A excepción de Jaime Augusto Shelley. Mantuvimos con él un taller de poesía durante algunos años. Dinámica enriquecedora por antonomasia porque no solo aprendimos más de poesía, sino también de otros géneros literarios y otras cosas sobre el diario vivir. A tal grado llegó su influencia que le rendimos homenaje mediante el nombre de nuestra revista.
Si alguna vez usted llega a toparse con Luis Carlos García Lozano, Gloria Yolanda Medina, Alfredo Loera, Miguel Ángel Espinoza, Juan José Martínez, Ignacio Garibaldy, y les pregunta, ¿qué autor me recomiendas?, allá, como en el quinto lugar, recomendaríamos a Shelley.
Si usted me pregunta específicamente a mí que cuál poema recomiendo de él, diría que leyera todos los días Conjuración de la amada, El cerco, Aviso, Anacusia, A grandes voces. Pero eso sería todo. Jaime Augusto Shelley no está colgado de mi pared como la imagen de San Jorge y el dragón. De hecho, aunque he realizado tentativas para estudiarlo, todavía no escribo nada sobre su poesía para unirme a los pocos que se atreven a estudiarlo, a él y al grupo de La espiga amotinada.
No le debemos enteramente nuestra creación sino solamente una formación integral. Estrictamente hablando, tampoco lo seguimos en su poesía. Es probable que él nunca lo haya pretendido.

[Material dado]:
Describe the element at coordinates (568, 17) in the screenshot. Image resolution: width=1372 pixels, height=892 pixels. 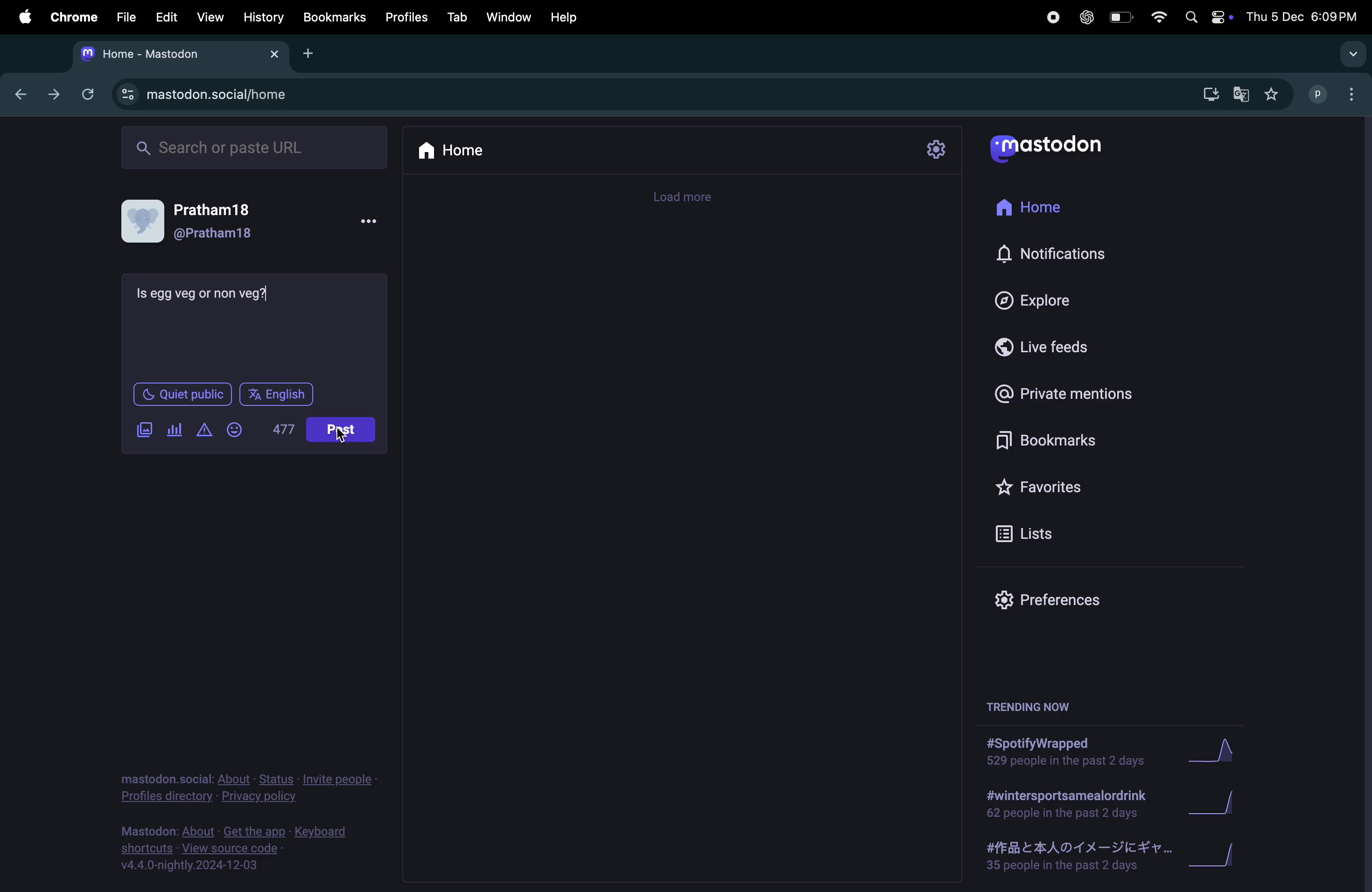
I see `help` at that location.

[El problema]: Escribe la continuación del texto sobre Jaime Augusto Shelley a partir de su última oración. El listado no guarda relación con el texto sobre Jaime Augusto Shelley.

[Respuesta]:
Todo maestro que se precia de serlo no se afana por dar seguimiento a sus fans. Para él son una masa informe que lo escucha o un ente desconocido que lo lee. Luego entonces, el encuentro es con nadie, con un ser que pone letras en hojas, crea algo de importancia, que de repente hace referencias a cuestiones vitales significativas, y que en este sentido puede rendírsele cierta admiración.
No creo, definitivamente, que mis maestros se pregunten si ya publiqué, si saqué un premio, si sigo escribiendo poesía, si ya viajé a Roma, si ya morí por congestión alcohólica. Yo por mi parte, a manera de estudio formativo, leeré sus libros, seguiré sus trayectorias, y si fallecen antes que yo, igual y escribo algo en su memoria.